Topped off with a spot of aguardente, which came in a full-on, warmed goblet. Bing says that to be proper the stuff should be made of sugar cane, but usage had broadened to include anything which is between 30% and 60% alcohol by volume. I did not think that what I had was anywhere near the top end of this range, but who knows?
Across the road to try my luck in the library, as noticed at reference 5, where the lady in charge, as well as a library card, was able to give me a handy box of lateral flow tests. Purple, compared with the green at the Canton and the blue before that at Epsom.
Outside, the moon was visible, quite high in the east, across the road. Maybe 30° to 40°, but not keen enough to check with the rather good moon-date website at reference 6.
By now, past four o'clock, so no point in walking down to Stockwell.
So turned left to admire the Vauxhall skyscape, the building of which I believe was set in train by our fat leader during his stint as mayor. What was the Wheatsheaf, once a quiet public house, visible behind the bus stop left. Now the establishment where I first took baked oxtail: oxtail has not looked back since, as regular readers will know. I think the Holiday Inn right used to be a council building of some sort, then named for a famous black man, perhaps a cricketer.
What used to be the Builders' Arms or something like that, visible back right, now the Vauxhall Griffin (for the people who used to make cars) or something like that.
Apparently some sort of art work.

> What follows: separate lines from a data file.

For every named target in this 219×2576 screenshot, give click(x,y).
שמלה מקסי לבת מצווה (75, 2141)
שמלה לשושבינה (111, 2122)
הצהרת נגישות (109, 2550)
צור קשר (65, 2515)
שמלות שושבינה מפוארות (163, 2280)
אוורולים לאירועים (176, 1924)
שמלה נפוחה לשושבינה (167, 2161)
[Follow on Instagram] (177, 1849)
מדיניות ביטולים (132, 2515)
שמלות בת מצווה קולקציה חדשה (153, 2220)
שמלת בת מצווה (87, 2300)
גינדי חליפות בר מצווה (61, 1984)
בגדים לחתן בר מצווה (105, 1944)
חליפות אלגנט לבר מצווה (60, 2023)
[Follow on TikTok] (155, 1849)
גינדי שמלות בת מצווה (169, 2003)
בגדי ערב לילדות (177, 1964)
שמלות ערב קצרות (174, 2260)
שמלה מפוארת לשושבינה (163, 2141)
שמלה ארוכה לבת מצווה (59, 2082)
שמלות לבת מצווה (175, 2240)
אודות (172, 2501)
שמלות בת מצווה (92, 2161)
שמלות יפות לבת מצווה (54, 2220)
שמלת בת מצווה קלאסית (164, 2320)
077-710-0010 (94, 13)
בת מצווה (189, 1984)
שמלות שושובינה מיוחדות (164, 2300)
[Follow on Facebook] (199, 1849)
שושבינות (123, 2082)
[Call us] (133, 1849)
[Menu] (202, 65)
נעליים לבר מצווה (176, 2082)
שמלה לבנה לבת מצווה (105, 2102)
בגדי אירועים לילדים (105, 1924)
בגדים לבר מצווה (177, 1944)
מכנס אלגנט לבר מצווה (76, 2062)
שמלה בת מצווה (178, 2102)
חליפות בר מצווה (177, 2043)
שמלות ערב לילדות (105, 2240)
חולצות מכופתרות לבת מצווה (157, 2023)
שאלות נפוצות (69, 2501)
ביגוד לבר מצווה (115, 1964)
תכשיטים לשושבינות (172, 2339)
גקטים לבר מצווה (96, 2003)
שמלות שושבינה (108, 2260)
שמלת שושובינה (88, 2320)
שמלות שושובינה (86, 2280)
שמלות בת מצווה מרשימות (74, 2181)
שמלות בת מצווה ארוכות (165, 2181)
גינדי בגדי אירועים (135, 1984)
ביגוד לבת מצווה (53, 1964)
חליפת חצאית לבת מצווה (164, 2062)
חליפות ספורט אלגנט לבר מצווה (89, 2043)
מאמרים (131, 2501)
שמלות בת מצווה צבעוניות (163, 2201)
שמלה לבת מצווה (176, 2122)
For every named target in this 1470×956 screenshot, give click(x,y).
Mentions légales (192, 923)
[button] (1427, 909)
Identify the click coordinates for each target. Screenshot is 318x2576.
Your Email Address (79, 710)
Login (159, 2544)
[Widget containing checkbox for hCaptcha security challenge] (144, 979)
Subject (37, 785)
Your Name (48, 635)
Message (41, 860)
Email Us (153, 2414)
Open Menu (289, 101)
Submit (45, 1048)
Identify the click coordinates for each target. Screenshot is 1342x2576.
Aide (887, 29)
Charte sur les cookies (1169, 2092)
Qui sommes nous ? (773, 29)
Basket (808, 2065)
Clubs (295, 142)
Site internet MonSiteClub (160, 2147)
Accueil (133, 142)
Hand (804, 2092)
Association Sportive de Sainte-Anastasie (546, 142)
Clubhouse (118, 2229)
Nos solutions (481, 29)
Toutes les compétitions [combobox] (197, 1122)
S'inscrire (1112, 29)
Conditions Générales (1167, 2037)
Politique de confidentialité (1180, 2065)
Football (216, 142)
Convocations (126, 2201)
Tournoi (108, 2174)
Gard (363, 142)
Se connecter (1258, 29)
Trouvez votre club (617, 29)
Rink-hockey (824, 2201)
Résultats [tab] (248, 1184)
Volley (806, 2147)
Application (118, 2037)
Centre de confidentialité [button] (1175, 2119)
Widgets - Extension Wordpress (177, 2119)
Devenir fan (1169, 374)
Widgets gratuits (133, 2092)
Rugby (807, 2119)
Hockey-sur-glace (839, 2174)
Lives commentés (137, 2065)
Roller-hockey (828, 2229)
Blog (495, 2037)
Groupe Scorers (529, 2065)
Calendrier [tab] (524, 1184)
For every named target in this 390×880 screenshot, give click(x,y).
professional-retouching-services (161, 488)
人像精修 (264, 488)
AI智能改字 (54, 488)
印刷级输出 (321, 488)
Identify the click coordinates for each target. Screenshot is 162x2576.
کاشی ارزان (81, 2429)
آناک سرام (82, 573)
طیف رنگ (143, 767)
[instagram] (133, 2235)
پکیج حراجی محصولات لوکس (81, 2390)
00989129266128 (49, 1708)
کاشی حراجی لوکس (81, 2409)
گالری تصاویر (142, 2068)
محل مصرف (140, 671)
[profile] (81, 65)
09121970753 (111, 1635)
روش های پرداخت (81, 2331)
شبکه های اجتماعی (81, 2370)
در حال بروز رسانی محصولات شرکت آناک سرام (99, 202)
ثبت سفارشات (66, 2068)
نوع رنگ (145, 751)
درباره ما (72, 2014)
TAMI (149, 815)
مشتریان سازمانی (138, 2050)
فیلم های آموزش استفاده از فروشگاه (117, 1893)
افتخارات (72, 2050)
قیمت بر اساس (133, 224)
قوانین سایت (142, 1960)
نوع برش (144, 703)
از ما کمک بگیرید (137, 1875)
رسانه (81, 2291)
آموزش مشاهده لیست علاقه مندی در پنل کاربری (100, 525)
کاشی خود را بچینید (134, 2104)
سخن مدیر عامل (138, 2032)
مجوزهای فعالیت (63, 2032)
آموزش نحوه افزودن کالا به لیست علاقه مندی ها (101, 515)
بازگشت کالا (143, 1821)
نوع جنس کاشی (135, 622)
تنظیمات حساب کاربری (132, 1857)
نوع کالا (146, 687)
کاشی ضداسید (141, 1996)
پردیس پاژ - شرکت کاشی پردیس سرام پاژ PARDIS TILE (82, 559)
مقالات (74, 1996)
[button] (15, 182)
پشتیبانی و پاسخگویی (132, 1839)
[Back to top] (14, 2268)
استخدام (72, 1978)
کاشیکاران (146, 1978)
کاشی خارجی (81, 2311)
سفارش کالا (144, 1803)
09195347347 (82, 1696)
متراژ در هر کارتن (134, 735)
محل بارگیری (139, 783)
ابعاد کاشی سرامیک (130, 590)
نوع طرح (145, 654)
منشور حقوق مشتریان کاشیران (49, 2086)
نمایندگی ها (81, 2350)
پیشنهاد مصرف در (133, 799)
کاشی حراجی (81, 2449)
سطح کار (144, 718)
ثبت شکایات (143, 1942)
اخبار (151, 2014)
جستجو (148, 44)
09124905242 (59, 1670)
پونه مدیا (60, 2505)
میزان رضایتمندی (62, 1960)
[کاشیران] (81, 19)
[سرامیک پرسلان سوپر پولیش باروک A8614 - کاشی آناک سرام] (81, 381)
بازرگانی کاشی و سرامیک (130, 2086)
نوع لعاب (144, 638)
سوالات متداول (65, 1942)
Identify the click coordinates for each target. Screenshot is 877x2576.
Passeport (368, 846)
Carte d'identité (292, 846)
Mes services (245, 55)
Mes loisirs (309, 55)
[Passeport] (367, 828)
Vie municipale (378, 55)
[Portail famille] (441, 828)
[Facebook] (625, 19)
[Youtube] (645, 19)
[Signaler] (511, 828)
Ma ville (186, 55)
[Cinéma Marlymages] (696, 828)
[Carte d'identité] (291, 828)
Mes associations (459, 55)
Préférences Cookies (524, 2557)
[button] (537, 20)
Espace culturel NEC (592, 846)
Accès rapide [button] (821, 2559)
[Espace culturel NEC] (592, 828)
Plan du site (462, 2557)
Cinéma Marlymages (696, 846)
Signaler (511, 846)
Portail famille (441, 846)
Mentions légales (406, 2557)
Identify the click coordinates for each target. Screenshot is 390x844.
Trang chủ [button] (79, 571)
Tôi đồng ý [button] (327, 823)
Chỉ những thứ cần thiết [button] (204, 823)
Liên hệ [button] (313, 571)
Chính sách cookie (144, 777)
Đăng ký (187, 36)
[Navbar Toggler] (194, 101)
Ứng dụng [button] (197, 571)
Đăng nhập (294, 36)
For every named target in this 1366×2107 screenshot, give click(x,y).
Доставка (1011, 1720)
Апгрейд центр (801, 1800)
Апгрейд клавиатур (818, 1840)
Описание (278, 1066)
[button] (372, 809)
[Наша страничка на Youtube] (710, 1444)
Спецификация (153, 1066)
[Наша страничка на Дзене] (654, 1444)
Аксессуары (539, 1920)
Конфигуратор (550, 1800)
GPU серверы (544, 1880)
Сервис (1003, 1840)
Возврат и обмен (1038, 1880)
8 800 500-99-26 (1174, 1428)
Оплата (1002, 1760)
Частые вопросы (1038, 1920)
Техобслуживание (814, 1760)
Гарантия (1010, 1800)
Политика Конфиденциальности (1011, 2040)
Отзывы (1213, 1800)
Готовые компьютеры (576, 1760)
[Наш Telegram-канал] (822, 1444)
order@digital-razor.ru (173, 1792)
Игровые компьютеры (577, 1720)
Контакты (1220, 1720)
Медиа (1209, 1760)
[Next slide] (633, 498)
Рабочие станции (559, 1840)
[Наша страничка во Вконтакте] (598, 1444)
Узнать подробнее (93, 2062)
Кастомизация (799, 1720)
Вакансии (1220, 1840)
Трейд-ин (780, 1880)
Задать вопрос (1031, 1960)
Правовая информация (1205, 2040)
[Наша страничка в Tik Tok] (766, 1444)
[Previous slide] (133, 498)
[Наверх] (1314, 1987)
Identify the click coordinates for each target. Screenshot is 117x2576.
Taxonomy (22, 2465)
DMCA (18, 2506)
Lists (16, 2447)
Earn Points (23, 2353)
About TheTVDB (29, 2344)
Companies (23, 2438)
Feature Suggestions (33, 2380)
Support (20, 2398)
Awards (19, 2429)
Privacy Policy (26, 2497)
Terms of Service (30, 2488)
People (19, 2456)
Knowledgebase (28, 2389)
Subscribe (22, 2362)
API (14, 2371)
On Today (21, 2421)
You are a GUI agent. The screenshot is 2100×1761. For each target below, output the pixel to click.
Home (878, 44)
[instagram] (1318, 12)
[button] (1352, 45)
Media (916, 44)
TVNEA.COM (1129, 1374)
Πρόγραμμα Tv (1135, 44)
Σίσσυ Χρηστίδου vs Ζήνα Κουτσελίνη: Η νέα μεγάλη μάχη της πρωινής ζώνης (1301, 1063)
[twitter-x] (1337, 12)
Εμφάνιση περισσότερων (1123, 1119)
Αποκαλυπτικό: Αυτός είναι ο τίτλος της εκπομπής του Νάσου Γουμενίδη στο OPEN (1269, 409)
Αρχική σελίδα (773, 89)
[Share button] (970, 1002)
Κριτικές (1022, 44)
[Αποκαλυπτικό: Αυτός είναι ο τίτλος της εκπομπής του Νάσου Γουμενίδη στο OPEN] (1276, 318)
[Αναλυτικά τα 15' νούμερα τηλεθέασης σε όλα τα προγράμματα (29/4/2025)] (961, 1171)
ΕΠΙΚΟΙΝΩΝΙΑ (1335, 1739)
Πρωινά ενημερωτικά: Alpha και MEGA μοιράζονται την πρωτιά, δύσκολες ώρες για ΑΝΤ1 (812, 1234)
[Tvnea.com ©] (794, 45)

Not clear whether the good people of Lambeth have paid for it, or whether it was extracted from the developer as a token of his appreciation to the planning people. A nearby young lady with shapely thighs wrapped in shiny black plastic didn't have a clue. While the telephone got into a dither and had to be rebooted, a process which, fortunately, only takes a minute or so.
Just missed an Epsom train at Vauxhall, so called in the Half Way House at Earlsfield to wait for the next one. Spot of Monkey Shoulder, complete with various finger prints. Just the one aeroplane from the platform. Seems like years since I was scoring threes there.
References
Reference 1: https://psmv5.blogspot.com/2021/09/abbey.html.
Reference 2: https://psmv4.blogspot.com/2021/06/breslau-drain-covers.html.
Reference 3: https://www.stockwellbaptistchurch.co.uk/.
Reference 4: https://www.cartuxa.pt/en/. I am told elsewhere that: 'Pêra Manca is a cult wine produced near Évora, in Alentejo. It has a long pedigree that is intertwined with the history of Portugal. Pedro Álvares Cabral took bottles of Pêra Manca in the voyage that resulted in the discovery of Brazil, in 1500. The wine continued to gather fame, wining gold medals in Bordeaux in 1879 and 1898, but its production ended with the death of the vineyard’s owner in 1920'. Resumed 1990.